Price increases are spreading not only in memory semiconductors but also in non-memory. After expanded investment in artificial intelligence (AI) infrastructure drove up DRAM and NAND flash prices, supply disruptions and price hikes have recently emerged in analog chips, power semiconductors, communications chips, and central processing units (CPU). The industry sees this as the phase where AI-driven demand shocks are transferring across the entire semiconductor ecosystem.
According to the industry on the 30th, semiconductor prices are rising across sectors including PCs, automobiles, and servers. Intel and AMD, the twin pillars of PC central processing units (CPU), are reportedly set to raise prices, and semiconductor corporations in diverse fields such as automotive, power, and communications are hiking prices one after another.
Market research firm TrendForce said Netherlands-based NXP, an automotive and industrial semiconductor corporation, is set to start raising prices next month. Texas Instruments (TI) and Infineon Technologies AG have joined this price hike trend. STMicroelectronics, dubbed Europe's largest "semiconductor department store," also appears poised to push through price increases. The pattern is clear: the price surge that began in memory is spreading to analog and Power Semiconductor.
The prevailing view is that these semiconductor price hikes stem from steady vehicle and industrial demand, while a significant portion of mature semiconductor nodes mass-produced by TSMC and Samsung Electronics are being diverted to AI and data centers, creating bottlenecks in chip production. As AI server expansions lift demand for power management semiconductors and peripheral chips, efforts to pass higher costs on to prices are strengthening.
A representative at a major domestic foundry said, "Given current foundry (contract chip manufacturing) production trends and contract prices, there is a strong chance that price adjustments will continue, centered on power management semiconductors, industrial analog components, and some power switch product lines."

> _QUESTIONS TO ANSWER_
1. Say whether each statement agrees with the chip-price article, answering yes or no and quoting the words that decide it: (a) NXP is based in the Netherlands; (b) Intel and AMD are cutting their CPU prices; (c) TSMC and Samsung Electronics are diverting part of their mature-node production to AI and data centers.
2. Extract the passage of the chip-price article from "According to the" to "and Power Semiconductor.", unchanged.
The material after this point has no connection to the chip-price article.

> _DATA EXTRACTS_
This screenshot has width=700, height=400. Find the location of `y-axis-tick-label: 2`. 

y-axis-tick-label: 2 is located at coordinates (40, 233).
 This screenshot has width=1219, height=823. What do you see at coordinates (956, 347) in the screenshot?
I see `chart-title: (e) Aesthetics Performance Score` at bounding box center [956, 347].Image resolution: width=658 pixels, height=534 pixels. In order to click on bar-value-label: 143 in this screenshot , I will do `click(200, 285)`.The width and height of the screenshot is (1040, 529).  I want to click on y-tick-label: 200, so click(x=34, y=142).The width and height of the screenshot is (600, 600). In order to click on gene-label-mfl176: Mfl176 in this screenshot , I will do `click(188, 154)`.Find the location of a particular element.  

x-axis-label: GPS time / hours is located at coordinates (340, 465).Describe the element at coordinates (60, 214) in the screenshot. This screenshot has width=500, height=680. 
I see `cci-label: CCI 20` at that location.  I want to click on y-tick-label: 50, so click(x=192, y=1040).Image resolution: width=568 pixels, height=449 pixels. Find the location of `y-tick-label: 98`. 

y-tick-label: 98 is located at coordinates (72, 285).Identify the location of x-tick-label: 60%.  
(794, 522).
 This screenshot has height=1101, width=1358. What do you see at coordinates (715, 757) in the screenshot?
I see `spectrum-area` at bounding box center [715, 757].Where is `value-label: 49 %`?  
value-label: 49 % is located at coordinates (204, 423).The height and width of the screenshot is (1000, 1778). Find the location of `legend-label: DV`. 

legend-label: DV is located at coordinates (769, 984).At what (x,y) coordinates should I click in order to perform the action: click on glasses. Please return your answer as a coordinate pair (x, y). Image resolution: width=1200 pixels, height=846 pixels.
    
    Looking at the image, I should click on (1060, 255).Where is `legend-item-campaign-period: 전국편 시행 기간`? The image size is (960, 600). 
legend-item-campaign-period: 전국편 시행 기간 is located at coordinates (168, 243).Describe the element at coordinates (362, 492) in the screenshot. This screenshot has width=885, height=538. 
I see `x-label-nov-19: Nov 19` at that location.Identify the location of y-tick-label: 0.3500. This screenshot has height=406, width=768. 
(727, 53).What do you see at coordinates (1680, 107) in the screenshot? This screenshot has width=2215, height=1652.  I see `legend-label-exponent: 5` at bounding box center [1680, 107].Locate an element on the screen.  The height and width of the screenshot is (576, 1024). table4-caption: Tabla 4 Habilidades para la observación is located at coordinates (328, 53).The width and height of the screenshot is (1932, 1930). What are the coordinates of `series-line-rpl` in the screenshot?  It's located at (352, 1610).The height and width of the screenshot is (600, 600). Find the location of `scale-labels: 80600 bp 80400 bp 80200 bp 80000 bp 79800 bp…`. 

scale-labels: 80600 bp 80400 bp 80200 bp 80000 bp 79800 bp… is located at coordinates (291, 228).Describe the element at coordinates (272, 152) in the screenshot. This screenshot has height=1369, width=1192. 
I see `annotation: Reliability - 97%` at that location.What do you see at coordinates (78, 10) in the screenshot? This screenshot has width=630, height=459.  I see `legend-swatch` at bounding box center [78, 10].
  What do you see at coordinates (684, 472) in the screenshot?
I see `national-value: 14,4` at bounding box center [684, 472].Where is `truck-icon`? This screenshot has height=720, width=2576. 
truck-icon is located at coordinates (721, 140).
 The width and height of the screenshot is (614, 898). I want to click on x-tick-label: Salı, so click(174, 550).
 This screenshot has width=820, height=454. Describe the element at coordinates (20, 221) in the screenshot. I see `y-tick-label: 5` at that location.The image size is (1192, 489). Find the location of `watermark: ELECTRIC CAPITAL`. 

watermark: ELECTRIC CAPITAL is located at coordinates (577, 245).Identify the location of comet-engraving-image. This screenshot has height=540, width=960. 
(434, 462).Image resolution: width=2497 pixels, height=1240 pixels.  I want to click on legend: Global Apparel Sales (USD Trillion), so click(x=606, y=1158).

> _SOLUTION LIST_
1.
(a) Yes: "Netherlands-based NXP, an automotive and industrial semiconductor corporation"
(b) No: "Intel and AMD, the twin pillars of PC central processing units (CPU), are reportedly set to raise prices"
(c) Yes: "a significant portion of mature semiconductor nodes mass-produced by TSMC and Samsung Electronics are being diverted to AI and data centers"

2.
According to the industry on the 30th, semiconductor prices are rising across sectors including PCs, automobiles, and servers. Intel and AMD, the twin pillars of PC central processing units (CPU), are reportedly set to raise prices, and semiconductor corporations in diverse fields such as automotive, power, and communications are hiking prices one after another.
Market research firm TrendForce said Netherlands-based NXP, an automotive and industrial semiconductor corporation, is set to start raising prices next month. Texas Instruments (TI) and Infineon Technologies AG have joined this price hike trend. STMicroelectronics, dubbed Europe's largest "semiconductor department store," also appears poised to push through price increases. The pattern is clear: the price surge that began in memory is spreading to analog and Power Semiconductor.